Nanismo e bambini: cause, sintomi e trattamenti

Il nanismo è difetto staturale che in alcuni casi, se preso in tempo, può essere trattato con terapie ormonali sostitutive adeguate. E' necessario porre la massima attenzione a come e a quanto cresce il bambino e rivolgersi al pediatra nel caso si riscontrassero anomalie sospette.

Pubblicato da Lucrezio.Bove Lunedì 14 giugno 2010

Nanismo e bambini: cause, sintomi e trattamenti

Si definisce nanismo un grave difetto staturale per il quale l’altezza rimane al di sotto del minimo normale consentito per l’età (alla fine della pubertà è di 130 cm nell’uomo e 125 cm nella donna). Se la statura supera di poco i valori minimi si parla invece di ipoevolutismo staturale moderato. Il nanismo vero e proprio può essere associato ad una sindrome malformativa, come ad alterazioni dello scheletro o anomalie di organi e apparati. Le cause più frequenti sono la carenza di ormoni tiroidei (ipotiroidismo) e la carenza dell’ormone somatotropo prodotto dall’ipofisi.

In entrambi i casi il nanismo può essere corretto con un trattamento ormonale sostitutivo: è perciò importante che la diagnosi sia fatta precocemente, per poter intervenire con la terapia in tempo utile. Altre caratteristiche salienti sono: bassa statura senza altri sintomi, bassa statura con arti e tronco proporzionati, tendenza all’obesità, crisi di ipoglicemia.
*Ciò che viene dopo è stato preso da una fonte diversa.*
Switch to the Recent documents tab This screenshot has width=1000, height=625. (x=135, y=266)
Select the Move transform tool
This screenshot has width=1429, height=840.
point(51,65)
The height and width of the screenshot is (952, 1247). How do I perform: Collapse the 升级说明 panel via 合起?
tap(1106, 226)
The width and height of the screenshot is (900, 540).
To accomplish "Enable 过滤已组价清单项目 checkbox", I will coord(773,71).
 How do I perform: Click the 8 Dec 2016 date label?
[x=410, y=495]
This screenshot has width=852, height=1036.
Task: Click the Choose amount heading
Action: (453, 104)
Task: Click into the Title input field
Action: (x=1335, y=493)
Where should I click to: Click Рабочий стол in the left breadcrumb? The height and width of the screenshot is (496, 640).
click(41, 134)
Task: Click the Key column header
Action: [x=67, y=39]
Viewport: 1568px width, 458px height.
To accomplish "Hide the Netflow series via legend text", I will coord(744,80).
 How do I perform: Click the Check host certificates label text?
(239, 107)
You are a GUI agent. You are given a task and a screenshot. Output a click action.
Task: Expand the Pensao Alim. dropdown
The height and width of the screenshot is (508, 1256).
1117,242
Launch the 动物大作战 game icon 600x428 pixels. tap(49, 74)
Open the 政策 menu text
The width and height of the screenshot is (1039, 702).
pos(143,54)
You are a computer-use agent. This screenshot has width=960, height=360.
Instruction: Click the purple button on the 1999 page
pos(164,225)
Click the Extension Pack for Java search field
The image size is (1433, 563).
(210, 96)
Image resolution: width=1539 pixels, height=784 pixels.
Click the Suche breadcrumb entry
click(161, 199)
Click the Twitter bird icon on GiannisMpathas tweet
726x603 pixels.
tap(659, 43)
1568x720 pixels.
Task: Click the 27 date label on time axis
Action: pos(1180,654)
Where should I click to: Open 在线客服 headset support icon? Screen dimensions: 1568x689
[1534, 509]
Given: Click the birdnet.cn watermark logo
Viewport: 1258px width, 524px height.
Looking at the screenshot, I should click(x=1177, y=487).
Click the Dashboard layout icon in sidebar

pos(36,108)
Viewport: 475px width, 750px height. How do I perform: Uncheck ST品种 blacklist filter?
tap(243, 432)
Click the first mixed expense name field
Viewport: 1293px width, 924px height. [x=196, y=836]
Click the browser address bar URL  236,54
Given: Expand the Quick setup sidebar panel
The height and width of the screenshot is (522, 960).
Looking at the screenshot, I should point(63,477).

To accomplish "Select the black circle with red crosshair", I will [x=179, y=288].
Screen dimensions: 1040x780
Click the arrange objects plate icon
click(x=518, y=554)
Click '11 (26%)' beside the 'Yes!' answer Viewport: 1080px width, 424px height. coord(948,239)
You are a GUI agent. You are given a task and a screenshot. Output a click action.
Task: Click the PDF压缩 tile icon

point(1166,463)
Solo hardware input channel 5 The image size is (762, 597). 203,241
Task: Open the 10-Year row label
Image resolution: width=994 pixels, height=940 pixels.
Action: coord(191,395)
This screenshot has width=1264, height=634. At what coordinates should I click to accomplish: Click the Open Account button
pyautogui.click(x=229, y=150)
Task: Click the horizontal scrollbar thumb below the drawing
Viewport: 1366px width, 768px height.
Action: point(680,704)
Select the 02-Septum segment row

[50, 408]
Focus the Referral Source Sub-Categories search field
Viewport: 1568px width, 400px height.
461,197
In genere la bassa statura di un lattante non viene notata, a meno che non sia veramente importante. La madre dovrà porre massima attenzione al ritmo di crescita, misurando regolarmente, non soltanto il peso del piccolo, ma anche la sua statura (almeno una volta al mese). Se vengono riscontrati sintomi sospetti occorre, oltre a tutti i trattamenti medici, che la madre incoraggi il bambino cercando di aiutarlo a risolvere i problemi psicologici che possono derivare da una bassa statura.

L’unico trattamento efficace del nanismo ipofisario è la somministrazione di ormone somatotropo per via intermuscolare. Questa terapia va prolungata per anni, finché l’accrescimento non è ultimato (e ciò si verifica dopo la pubertà).